Charles Spencer’s review of Snookered

Charles Spencer, theatre critic at the Telegraph began his review of Snookered with this: “When one thinks of young male Muslims in Britain today, I suspect the first image that comes to mind is of indoctrinated fanatics heading to London from the North with explosives in their rucksacks.”

On his blog, Nimer Rashed takes issue with that sentence and writes: “My problem with these words is not only that they rehearse a dangerous cliché, encouraging and perpetuating a misguided consensus, but also that they’re part of a response to piece of theatre. When our brains start to process an idea, as any writer knows, the first words and images drawn from our imagination are likely to be the least trustworthy, the least original, and the most prone to generalisation. They’re facsimiles of experience: photocopies, counterfeits.”

And yet how many people act on those initial responses?

Nimer goes on to make a fair point when he writes: “The problem with Mr. Spencer’s paragraph is that it takes the complex strands of experience, the connective tissue that links us together, and ties it into a tiny knot of hate. It acknowledges the divisiveness of “us and them” and, in its assumption that this is the de facto consensus, enshrines this oppositional position as absolute.

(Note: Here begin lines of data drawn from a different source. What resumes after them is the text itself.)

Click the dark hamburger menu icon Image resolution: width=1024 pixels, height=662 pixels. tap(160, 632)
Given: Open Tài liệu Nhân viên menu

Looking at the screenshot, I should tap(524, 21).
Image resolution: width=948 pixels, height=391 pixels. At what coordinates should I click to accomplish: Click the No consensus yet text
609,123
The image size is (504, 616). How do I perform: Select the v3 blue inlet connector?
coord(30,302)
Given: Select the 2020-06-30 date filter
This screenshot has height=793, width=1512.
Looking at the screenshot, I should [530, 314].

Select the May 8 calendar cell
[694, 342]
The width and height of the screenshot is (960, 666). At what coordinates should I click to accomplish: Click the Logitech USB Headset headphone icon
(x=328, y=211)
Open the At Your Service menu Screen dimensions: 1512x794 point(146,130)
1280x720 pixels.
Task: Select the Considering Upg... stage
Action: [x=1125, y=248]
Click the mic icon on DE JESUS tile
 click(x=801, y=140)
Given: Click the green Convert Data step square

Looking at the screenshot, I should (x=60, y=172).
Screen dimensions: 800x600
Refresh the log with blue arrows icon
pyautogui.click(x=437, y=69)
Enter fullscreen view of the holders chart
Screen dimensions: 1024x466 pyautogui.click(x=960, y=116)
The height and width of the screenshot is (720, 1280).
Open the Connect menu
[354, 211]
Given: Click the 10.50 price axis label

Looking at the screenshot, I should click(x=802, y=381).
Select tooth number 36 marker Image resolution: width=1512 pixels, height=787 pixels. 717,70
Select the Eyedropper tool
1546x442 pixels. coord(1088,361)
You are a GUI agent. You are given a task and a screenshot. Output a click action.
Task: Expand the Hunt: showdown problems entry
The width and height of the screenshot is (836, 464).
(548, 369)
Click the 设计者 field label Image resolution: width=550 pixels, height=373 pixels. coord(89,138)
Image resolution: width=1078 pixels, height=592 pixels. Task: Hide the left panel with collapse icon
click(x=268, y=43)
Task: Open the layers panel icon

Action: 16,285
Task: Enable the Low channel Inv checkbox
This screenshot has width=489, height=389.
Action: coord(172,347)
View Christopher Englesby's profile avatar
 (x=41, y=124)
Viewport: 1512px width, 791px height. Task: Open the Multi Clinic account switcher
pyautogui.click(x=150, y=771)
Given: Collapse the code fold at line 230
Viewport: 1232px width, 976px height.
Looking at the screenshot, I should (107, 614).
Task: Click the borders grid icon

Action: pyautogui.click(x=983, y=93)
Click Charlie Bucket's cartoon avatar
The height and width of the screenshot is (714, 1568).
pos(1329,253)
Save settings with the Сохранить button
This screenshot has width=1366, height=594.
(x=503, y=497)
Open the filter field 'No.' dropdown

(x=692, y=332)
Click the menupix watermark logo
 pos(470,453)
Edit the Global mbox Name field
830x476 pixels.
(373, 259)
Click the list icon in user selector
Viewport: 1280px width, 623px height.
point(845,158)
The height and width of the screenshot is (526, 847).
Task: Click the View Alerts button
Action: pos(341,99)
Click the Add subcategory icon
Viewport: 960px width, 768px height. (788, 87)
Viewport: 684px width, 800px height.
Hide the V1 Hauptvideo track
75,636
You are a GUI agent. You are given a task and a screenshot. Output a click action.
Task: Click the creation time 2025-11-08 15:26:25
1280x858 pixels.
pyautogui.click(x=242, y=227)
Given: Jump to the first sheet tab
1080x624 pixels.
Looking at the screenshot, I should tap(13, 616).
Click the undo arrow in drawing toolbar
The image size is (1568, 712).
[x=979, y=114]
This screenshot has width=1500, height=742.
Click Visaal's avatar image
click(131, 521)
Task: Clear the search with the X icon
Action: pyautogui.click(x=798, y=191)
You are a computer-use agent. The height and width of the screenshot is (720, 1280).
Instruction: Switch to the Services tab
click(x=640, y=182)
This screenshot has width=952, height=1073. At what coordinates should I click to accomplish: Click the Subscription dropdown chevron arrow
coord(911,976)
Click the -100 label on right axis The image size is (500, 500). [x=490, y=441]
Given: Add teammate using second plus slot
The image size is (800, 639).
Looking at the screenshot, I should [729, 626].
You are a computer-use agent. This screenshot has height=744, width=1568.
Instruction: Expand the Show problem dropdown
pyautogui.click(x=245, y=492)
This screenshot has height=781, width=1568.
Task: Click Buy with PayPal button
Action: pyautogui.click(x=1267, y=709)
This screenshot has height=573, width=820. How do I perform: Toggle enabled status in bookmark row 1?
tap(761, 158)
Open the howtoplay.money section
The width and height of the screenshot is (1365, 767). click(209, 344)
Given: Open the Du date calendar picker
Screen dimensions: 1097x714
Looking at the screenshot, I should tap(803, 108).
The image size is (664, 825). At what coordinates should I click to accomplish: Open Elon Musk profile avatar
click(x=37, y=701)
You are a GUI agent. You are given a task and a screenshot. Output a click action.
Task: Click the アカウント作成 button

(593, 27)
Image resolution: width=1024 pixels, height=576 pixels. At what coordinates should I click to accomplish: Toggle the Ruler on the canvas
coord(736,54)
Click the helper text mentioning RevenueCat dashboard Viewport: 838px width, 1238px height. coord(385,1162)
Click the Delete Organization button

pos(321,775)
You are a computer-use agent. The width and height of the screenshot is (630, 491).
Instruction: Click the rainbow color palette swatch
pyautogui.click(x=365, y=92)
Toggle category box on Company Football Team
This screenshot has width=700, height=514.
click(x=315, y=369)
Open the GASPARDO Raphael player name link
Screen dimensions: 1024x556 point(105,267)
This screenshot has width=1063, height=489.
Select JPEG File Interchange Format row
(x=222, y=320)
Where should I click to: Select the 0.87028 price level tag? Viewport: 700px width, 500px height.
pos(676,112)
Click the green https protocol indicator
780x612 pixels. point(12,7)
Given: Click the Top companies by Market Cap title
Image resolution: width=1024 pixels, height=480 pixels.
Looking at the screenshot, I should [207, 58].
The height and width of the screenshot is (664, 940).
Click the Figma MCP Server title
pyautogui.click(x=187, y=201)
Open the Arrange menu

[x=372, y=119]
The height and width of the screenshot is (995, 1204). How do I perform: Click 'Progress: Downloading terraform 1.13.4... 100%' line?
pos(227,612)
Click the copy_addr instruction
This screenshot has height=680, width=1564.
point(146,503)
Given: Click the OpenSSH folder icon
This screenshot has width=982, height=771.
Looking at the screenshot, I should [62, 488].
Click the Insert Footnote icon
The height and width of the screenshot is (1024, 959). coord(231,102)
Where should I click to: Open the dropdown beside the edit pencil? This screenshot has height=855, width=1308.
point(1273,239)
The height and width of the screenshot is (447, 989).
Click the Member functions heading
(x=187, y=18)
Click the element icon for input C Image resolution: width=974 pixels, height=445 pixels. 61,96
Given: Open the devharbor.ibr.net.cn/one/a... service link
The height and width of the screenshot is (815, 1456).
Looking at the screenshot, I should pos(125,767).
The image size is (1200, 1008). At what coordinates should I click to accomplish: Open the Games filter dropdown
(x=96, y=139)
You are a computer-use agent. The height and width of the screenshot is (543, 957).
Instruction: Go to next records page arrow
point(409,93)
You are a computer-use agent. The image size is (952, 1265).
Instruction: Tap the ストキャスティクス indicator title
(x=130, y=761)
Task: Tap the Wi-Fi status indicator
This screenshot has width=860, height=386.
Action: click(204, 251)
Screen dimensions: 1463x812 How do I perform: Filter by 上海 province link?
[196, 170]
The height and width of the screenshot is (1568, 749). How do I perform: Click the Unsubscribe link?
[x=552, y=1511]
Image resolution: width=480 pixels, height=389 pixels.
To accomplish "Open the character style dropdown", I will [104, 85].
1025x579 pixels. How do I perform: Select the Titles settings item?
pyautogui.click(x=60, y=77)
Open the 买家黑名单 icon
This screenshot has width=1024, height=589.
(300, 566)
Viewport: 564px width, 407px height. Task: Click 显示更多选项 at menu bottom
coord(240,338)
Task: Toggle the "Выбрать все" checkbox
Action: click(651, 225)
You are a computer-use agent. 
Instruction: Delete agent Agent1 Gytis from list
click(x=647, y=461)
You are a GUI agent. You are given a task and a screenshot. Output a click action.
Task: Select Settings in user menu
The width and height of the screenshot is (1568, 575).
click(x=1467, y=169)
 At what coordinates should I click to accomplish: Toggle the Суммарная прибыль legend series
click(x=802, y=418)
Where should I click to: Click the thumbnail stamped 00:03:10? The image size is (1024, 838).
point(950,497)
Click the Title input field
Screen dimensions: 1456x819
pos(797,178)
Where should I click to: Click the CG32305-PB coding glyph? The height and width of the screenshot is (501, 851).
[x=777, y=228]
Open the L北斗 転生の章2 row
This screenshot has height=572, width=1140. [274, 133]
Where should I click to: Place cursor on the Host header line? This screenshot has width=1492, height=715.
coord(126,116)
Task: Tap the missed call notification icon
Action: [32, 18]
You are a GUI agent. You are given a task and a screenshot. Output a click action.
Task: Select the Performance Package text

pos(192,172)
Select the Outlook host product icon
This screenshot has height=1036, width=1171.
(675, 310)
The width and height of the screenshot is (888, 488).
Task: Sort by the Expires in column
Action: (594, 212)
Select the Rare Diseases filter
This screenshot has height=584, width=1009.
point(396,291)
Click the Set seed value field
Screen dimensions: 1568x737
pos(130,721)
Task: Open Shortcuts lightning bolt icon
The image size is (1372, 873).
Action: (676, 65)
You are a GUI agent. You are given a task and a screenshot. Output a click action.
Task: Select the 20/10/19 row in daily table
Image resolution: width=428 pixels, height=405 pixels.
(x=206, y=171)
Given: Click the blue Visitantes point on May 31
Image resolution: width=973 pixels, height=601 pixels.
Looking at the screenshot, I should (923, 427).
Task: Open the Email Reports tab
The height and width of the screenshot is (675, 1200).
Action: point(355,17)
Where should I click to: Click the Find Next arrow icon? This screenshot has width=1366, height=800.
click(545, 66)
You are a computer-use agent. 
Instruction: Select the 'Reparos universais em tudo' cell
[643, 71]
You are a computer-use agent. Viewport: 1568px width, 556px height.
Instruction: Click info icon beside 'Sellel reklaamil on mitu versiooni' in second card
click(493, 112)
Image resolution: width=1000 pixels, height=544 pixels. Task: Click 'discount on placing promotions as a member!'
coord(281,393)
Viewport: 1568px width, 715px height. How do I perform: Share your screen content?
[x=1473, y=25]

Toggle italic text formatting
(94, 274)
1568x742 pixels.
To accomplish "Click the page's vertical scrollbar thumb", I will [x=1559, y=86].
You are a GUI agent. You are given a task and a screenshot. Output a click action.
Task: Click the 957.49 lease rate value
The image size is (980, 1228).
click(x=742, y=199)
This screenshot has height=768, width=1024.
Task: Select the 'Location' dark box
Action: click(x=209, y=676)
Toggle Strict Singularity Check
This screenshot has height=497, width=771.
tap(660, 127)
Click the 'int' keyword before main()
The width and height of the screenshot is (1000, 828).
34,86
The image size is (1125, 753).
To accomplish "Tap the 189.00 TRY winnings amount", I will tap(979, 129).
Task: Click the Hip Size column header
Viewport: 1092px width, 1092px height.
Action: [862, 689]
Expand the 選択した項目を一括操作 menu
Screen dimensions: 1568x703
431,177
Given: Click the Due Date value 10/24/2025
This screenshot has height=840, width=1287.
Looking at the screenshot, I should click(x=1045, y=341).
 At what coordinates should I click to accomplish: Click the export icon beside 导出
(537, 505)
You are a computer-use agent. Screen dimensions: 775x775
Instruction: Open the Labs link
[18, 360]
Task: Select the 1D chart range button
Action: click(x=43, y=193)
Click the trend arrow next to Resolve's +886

And it does all this with three little words. “When one thinks” is a pernicious phrase – it encourages prejudice without accountability. The inclusion of “one” (not “I”) carries an entitled assumption that this is the way we think: the common view, the status quo, shirking complexity in favour of cliché. “One” claims to speak for the many, but instead speaks for no-one in particular, and is wholly unaccountable. It is groupthink, and it is extremely dangerous.”

Here’s my take on it. Spencer is a critic. Critics write about “the audience” or “viewers” or “listeners” or indeed “one”, they generalise. They try to tap in to the zeitgeist they perceive and give us an idea of what they like, so that in relation to them we can decide if might like it too. But the only really useful way to do this is for them to be honest and to engage with the art they’re criticising and Spencer has done both of those in his first sentence.

He follows “when one thinks” with “I suspect”. Suspect, not know. He’s taking a risk, talking to his readership as well as making a real effort to understand the play and give his opinions of it a place in the world beyond theatre. In doing this, he has tapped into the theatre zeitgeist and dared to suggest that we might not be as over our prejudices as we like to think – a brave, necessary comment to make in an industry that can be very introspective and stagnant with a muddled view of what progress means.

He proves my point about stagnation when he writes “one longs to learn more about his (Billy’s) affair with a white girl and its consequences.” Now, this theme has been done to death. How much more sensation can be squeezed out of conservative parents and their take on interracial relationships? But Spencer suggests that actually, theatre audiences (along with himself) might like a bit more please. I would hope that’s not true but nonetheless, we need more mainstream critics to be as honest and engaged as Charles is with the first line of his review even if they’re rehashing old clichés we wish were over.